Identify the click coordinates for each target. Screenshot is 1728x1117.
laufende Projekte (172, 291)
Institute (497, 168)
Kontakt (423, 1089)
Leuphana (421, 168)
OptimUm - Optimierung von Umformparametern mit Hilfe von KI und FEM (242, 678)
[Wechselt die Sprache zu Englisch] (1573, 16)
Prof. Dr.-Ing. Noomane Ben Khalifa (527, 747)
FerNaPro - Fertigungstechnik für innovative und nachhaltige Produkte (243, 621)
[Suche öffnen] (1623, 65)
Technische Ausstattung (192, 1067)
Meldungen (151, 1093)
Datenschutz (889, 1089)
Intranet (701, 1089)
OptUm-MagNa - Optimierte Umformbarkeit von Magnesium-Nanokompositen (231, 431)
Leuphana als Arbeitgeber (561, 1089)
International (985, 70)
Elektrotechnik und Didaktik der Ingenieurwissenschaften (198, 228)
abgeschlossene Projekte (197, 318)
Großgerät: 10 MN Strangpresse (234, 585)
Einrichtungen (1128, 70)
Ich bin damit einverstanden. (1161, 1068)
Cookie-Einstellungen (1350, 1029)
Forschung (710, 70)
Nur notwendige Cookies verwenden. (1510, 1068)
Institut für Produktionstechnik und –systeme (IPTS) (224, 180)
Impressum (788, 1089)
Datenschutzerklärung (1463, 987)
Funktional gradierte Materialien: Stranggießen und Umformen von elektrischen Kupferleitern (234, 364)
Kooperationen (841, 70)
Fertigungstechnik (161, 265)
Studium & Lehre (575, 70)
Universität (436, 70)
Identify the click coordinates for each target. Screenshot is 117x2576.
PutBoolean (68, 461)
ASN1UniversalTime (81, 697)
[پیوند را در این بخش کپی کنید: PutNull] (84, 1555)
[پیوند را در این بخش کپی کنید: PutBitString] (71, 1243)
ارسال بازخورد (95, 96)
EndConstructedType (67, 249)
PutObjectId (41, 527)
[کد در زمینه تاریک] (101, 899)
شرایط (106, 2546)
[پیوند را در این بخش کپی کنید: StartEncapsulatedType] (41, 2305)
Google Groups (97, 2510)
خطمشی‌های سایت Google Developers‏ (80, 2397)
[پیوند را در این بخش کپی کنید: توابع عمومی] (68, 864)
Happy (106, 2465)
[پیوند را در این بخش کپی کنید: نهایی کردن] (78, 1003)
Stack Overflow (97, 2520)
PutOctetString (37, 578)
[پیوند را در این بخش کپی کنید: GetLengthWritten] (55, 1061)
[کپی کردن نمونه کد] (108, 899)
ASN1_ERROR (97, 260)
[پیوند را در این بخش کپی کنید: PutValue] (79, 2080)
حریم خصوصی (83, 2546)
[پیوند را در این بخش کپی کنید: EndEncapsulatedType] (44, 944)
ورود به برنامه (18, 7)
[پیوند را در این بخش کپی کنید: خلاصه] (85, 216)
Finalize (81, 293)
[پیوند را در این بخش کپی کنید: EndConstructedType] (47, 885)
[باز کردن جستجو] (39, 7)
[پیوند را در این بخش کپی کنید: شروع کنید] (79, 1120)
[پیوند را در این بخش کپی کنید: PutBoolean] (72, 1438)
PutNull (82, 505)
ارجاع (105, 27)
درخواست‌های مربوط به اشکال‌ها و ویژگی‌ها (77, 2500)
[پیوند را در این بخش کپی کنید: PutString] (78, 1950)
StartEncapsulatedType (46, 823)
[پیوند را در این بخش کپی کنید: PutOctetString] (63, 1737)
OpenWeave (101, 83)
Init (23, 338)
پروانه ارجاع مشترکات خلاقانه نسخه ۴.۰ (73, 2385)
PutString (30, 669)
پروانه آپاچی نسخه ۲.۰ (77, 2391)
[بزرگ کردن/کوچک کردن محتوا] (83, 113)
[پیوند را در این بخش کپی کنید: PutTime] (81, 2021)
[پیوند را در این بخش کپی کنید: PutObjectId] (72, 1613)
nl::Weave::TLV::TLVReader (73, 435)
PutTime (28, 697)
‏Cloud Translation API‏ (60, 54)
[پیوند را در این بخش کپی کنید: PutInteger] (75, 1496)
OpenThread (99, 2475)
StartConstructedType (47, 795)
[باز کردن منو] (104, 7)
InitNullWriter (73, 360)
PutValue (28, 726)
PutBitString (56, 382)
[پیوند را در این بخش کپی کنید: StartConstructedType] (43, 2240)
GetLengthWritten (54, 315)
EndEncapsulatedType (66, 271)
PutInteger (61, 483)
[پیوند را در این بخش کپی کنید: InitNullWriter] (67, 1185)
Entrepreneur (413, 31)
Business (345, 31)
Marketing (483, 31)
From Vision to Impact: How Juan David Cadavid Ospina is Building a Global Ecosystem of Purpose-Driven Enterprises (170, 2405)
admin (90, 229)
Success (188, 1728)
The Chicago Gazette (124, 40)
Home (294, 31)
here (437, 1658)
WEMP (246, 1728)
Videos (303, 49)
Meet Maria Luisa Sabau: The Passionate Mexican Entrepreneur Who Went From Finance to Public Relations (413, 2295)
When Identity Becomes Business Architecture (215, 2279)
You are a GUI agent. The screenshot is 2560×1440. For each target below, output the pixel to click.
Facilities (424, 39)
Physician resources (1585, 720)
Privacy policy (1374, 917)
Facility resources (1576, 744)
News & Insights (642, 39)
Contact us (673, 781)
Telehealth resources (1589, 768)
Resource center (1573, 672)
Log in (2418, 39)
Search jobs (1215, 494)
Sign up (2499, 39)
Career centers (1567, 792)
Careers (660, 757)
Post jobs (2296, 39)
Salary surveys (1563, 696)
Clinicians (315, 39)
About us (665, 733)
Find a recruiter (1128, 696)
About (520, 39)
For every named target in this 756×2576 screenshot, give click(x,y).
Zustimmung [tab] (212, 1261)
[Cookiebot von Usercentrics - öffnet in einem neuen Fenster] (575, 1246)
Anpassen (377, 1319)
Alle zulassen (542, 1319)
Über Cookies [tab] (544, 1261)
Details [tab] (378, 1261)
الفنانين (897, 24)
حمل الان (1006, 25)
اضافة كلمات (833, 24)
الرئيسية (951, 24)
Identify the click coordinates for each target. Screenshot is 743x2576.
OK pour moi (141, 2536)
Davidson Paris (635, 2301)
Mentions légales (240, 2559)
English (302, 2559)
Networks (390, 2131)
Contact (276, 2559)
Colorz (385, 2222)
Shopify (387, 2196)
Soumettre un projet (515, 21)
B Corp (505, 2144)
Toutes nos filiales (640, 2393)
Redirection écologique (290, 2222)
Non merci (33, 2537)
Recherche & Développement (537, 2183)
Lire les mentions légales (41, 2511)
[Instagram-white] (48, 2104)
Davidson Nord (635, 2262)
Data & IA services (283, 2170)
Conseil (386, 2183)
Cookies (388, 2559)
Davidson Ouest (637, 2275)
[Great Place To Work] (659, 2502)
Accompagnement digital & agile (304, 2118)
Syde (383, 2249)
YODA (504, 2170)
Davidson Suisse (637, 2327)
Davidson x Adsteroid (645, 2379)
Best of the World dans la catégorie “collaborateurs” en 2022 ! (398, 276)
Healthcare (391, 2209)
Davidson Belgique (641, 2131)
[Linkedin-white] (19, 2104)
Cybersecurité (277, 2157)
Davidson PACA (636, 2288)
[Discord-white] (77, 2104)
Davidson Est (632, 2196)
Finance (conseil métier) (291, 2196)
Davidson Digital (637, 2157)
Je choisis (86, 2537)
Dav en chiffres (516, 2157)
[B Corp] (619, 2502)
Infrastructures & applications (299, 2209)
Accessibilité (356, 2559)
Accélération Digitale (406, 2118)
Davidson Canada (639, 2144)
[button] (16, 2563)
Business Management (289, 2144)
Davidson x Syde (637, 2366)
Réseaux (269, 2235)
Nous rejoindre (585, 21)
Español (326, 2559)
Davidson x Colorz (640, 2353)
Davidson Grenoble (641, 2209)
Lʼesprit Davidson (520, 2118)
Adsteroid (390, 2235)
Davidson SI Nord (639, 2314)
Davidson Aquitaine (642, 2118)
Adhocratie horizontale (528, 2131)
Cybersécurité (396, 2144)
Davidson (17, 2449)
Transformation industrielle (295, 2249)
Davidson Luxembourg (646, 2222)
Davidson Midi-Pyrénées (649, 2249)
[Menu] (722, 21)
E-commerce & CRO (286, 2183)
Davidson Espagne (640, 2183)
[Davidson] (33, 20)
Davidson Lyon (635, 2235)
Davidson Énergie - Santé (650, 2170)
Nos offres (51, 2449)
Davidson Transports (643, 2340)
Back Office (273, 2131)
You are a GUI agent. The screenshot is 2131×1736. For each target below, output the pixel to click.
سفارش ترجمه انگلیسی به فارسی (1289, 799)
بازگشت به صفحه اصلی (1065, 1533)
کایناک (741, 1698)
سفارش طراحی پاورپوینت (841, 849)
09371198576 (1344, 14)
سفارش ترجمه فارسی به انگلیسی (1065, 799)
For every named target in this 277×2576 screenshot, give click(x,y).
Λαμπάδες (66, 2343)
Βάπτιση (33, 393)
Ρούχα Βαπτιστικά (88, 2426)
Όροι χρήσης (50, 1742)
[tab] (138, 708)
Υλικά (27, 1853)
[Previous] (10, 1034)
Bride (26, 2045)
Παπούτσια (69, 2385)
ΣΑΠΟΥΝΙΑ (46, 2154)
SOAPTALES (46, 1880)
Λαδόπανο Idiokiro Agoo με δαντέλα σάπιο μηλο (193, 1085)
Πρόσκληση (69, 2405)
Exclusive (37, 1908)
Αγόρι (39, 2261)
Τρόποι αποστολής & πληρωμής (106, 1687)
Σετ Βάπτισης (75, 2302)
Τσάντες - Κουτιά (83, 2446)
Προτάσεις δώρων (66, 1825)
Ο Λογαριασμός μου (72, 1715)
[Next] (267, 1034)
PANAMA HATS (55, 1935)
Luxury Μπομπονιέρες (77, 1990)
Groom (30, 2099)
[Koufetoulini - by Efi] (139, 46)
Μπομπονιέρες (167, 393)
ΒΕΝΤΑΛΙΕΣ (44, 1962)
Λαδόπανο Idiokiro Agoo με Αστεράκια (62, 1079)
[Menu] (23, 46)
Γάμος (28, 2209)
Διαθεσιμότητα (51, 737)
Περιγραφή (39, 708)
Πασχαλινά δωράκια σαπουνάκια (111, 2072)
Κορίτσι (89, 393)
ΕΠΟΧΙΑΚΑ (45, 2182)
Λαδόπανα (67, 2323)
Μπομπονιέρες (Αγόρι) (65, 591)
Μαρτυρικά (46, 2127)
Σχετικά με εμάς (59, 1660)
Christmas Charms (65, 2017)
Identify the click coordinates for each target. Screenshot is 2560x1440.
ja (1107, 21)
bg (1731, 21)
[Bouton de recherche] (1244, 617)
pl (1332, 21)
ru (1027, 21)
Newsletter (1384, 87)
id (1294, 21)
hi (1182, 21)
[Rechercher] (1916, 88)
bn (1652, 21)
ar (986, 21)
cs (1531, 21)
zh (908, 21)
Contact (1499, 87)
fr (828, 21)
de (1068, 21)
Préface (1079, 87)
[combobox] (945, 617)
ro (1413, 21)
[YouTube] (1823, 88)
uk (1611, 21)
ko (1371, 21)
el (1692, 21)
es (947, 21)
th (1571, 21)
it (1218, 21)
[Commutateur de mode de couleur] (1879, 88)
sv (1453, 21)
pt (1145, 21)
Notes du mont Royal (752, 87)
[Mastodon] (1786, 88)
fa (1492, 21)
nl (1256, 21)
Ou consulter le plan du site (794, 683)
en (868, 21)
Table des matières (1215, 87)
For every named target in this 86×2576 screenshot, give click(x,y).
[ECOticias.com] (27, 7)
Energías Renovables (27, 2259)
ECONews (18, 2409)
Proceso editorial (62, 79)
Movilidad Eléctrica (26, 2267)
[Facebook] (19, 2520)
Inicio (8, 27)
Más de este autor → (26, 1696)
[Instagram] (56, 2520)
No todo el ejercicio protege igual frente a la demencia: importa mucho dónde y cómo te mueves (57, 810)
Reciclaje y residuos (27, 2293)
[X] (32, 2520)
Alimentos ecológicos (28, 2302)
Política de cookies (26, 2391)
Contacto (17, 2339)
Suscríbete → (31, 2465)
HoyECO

-------

### Problem requirements
Give back precisely the lines above that start at the line containing "Adhocratie horizontale (528, 2131)" and end at the line containing "[Previous] (10, 1034)", inclusive. No other lines belong in the output.

### Expected answer
Adhocratie horizontale (528, 2131)
Cybersécurité (396, 2144)
Davidson (17, 2449)
Transformation industrielle (295, 2249)
Davidson Luxembourg (646, 2222)
Davidson Midi-Pyrénées (649, 2249)
[Menu] (722, 21)
E-commerce & CRO (286, 2183)
Davidson Espagne (640, 2183)
[Davidson] (33, 20)
Davidson Lyon (635, 2235)
Davidson Énergie - Santé (650, 2170)
Nos offres (51, 2449)
Davidson Transports (643, 2340)
Back Office (273, 2131)
You are a GUI agent. The screenshot is 2131×1736. For each target below, output the pixel to click.
سفارش ترجمه انگلیسی به فارسی (1289, 799)
بازگشت به صفحه اصلی (1065, 1533)
کایناک (741, 1698)
سفارش طراحی پاورپوینت (841, 849)
09371198576 (1344, 14)
سفارش ترجمه فارسی به انگلیسی (1065, 799)
For every named target in this 277×2576 screenshot, give click(x,y).
Λαμπάδες (66, 2343)
Βάπτιση (33, 393)
Ρούχα Βαπτιστικά (88, 2426)
Όροι χρήσης (50, 1742)
[tab] (138, 708)
Υλικά (27, 1853)
[Previous] (10, 1034)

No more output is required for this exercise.